Tasks to carry out:
1. In the LSAC data imputation guide, shorten the paragraph beginning "'Roll-forward' is the term in CAI design" into a short bulleted list that keeps its main facts.
2. Translate this sentence from the LSAC data imputation guide into Spanish: "In general, imputation occurs only when there is a clear contradiction between data items and there is a good reason to believe one item over the other."
3. Carry on the LSAC data imputation guide from the point where it stops.

Text passage:
<<<<

Data user guide

The Longitudinal Study of Australian Children: An Australian Government Initiative
Data User Guide – August 2018

10. Data imputation

Limited imputation of data is undertaken in LSAC. In general, imputation occurs only when there is a clear contradiction between data items and there is a good reason to believe one item over the other. Some basic principles are applied for this task.

10.1 Virtual roll-forward

'Roll-forward' is the term in CAI design that refers to the use of data from a previous wave of data collection to determine the questions that need to be asked in a subsequent wave. For wave 2 a limited set of data was rolled forward, largely to assist with the household composition module. Time and resource implications meant that roll-forward could not be used in some other parts of the questionnaire where it may have reduced respondent burden.

For example, in wave 2, respondents were again asked about the age the child stopped being breastfed, in order to obtain the information from those cases where this had not yet happened at the time of wave 1. In re-asking this question, some respondents gave different answers to their wave 1 responses. Given that recollection of respondents is likely to be more accurate closer to the event (i.e. the cessation of breastfeeding), it was decided that in cases where wave 1 data exists, the wave 1 value is taken as correct and the wave 2 value is ignored (i.e. as if the wave 1 data had been rolled forward and the question never asked in wave 2). This means a single variable is produced that represents the best estimate from the two waves of data. (Users are able to tell at which wave the timing data was collected by referring to the question from each wave asking if the child is still being breastfed.)

Note: From wave 3 onwards there is a greater use of roll-forward, which reduced the number of situations where such conflicts could occur.

10.2 Longitudinal contradictions

Another possible contradiction in the data may occur where respondents report at a subsequent wave that an event took place at a time before a previous wave, when the previous wave's data indicated that this event hadn't happened yet.

In these cases, the time of the previous wave is treated as the time of the event. For example, if a parent reported at wave 2 that the child stopped being breastfed after two months; however, at wave 1 the child was three months old and was reported as still being breastfed, the age of breastfeeding cessation would be set to three months.

This strategy for fixing the time of an event is also used for the:

  • date when new members joined the household
  • length of attendance at a particular child care facility
  • date left the household for wave 1 members and temporary members (bf14m1, bf14m2, etc.)
  • age stopped breastfeeding (zf05c)
  • age first had non-breast milk (zhb07)

>>>>

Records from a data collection

<<<<

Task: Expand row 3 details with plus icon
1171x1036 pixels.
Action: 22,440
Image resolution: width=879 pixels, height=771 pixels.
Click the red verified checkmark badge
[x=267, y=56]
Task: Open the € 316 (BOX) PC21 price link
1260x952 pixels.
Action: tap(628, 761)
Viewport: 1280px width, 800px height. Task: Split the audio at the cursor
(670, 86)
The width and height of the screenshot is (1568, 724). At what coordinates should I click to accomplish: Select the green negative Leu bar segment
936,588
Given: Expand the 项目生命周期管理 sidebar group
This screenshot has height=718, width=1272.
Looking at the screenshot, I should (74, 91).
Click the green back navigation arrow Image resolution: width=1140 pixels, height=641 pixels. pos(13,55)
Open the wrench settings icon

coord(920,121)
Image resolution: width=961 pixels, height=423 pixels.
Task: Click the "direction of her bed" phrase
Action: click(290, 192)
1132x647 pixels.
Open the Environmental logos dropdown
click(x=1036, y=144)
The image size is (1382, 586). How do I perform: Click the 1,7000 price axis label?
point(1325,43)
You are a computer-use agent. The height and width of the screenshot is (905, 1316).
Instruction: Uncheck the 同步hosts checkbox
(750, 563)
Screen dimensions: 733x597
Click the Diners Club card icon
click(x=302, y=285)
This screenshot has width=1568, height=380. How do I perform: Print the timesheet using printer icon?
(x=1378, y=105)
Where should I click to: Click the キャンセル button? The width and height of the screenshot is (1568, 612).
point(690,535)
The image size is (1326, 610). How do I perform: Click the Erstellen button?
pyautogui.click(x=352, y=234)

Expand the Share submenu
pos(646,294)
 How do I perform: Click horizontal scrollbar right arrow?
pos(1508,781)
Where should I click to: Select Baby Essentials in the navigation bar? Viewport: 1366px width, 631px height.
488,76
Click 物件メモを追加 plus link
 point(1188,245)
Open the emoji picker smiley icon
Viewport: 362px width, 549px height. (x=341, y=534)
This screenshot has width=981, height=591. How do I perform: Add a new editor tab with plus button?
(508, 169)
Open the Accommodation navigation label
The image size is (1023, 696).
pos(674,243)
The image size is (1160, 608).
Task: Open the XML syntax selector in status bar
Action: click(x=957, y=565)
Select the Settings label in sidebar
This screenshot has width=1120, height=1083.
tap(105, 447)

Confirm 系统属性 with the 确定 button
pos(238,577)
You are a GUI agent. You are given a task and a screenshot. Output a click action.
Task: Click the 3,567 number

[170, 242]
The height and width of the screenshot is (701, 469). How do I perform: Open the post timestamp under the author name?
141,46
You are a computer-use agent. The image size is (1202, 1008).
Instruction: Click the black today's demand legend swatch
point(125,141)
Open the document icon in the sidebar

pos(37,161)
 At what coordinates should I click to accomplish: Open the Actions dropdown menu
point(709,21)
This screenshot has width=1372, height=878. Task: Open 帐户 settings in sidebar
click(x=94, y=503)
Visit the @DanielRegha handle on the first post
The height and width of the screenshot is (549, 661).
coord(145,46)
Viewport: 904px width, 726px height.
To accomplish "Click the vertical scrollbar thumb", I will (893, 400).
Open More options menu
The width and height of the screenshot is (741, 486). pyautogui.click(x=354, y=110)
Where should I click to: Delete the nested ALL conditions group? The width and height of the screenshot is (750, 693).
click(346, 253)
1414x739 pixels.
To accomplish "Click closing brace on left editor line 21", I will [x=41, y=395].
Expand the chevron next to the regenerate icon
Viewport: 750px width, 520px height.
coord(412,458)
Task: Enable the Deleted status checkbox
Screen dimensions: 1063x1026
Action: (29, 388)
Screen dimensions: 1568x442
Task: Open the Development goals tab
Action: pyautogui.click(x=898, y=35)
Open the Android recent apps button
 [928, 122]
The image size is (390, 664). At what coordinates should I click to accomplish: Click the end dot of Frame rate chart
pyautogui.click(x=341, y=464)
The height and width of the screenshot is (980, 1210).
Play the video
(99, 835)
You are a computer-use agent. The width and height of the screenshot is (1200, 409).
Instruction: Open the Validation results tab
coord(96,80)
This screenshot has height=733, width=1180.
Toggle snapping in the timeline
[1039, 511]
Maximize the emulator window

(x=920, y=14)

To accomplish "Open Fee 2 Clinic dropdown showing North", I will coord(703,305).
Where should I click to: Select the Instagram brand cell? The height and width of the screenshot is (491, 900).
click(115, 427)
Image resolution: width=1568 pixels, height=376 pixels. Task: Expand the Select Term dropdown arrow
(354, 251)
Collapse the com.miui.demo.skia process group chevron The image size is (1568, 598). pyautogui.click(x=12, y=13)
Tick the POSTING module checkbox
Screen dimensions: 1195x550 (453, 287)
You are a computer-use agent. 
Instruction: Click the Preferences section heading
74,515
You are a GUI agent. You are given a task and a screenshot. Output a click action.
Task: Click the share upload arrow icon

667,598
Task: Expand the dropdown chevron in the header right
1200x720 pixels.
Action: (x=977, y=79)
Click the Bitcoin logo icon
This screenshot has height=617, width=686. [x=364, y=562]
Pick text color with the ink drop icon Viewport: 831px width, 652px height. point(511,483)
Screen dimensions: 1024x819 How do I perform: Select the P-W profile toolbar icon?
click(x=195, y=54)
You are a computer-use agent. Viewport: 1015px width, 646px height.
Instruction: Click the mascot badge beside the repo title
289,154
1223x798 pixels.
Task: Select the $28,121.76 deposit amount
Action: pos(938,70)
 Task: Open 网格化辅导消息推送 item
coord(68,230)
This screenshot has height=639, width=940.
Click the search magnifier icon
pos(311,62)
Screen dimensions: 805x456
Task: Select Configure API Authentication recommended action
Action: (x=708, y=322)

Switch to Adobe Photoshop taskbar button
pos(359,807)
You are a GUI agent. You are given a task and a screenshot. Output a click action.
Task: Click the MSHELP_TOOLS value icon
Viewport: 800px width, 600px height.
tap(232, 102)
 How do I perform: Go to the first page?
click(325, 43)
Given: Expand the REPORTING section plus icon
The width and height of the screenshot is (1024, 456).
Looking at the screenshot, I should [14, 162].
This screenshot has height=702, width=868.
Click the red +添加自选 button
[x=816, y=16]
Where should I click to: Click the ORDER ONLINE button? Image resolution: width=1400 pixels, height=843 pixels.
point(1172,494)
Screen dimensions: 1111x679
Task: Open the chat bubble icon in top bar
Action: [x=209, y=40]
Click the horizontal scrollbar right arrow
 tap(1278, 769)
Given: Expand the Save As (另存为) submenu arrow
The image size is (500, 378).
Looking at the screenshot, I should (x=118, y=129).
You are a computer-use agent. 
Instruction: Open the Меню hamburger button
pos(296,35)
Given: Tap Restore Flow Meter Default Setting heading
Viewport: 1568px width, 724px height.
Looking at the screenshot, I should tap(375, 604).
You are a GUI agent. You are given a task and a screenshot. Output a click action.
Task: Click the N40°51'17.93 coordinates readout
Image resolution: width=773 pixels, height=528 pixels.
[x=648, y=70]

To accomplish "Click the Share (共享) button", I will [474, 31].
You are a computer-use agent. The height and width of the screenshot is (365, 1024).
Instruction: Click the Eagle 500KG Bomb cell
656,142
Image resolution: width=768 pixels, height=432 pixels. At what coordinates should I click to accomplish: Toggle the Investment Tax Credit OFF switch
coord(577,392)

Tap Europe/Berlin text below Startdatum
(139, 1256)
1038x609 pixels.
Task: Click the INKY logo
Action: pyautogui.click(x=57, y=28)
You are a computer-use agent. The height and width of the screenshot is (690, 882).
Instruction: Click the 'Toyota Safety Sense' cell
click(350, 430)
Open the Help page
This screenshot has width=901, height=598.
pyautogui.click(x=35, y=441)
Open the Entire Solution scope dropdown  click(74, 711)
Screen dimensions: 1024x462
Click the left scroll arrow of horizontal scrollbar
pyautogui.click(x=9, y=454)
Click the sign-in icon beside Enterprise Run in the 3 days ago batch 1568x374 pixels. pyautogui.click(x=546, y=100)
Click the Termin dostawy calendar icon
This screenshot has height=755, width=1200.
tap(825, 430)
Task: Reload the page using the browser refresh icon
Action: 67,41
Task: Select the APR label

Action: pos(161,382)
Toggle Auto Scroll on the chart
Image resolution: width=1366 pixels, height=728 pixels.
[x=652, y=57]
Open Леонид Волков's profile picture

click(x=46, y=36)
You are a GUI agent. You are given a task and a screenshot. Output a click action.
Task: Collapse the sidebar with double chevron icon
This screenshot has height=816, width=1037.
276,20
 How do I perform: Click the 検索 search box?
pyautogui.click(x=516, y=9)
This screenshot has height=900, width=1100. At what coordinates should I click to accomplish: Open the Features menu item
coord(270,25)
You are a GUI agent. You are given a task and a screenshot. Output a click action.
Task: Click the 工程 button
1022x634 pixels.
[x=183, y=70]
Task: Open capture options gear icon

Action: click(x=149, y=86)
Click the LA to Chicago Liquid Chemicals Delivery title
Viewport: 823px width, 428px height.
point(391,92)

>>>>

Answers:
1.
- Roll-forward is a CAI design term for using data from an earlier wave to decide which questions a later wave asks.
- In wave 2, only a limited set of data was rolled forward, mainly to help with the household composition module.
- Because of time and resource limits, roll-forward was not used in some other parts of the questionnaire, even though it might have reduced respondent burden there.

2. En general, la imputación solo se realiza cuando existe una contradicción clara entre los elementos de datos y hay una buena razón para dar más crédito a uno que al otro.

3.
  • age first had solid food (zhb10)
  • age entered child care arrangements (bpc11a, bpc11b, etc.)
  • age last lived with two biological parents (bpe23c).

10.3 Other imputations

On inspection of the data, problems were revealed in a small number of items. These problems were solved using imputation and are listed below.

  • Employment status: Some assumptions are made to assist in coding the parent to employed, unemployed or not in the labour force where missing values were present.
  • Type of educational program (K cohort, wave 1): There appeared to be some confusion with parents and interviewers as to whether the child was in pre-school or pre-Year 1 at school. The type of education program variable was amended based on the teacher data and other information provided in the questionnaire.
  • Parental income: Outlying values, particularly those with responses to other questions (e.g. categorical income, sources of income) that make the income value appear incorrect, were adjusted. For further information about imputations related to parental income, see LSAC Technical Paper No. 14 Imputing income in the Longitudinal Study of Australian Children [PDF 1.3 MB].
  • Parental height: It was found that there were some changes in height between waves for some parents of study children. While most were minor (most likely due to estimation error) some were more substantial, and called into question the reliability of differences in body mass index recordings between waves.
  • Time use diary data: Responses were recorded by marking an oval to indicate whether an activity/situation occurred in each 15-minute time period. A number of 'false positives' were discovered in the wave 1 TUD data. Imputation was used to reduce the number of false positives. A number of imputations were also performed to improve data quality in all three waves.

Further details of these imputations are given in Data Issues: Waves 1 to 7.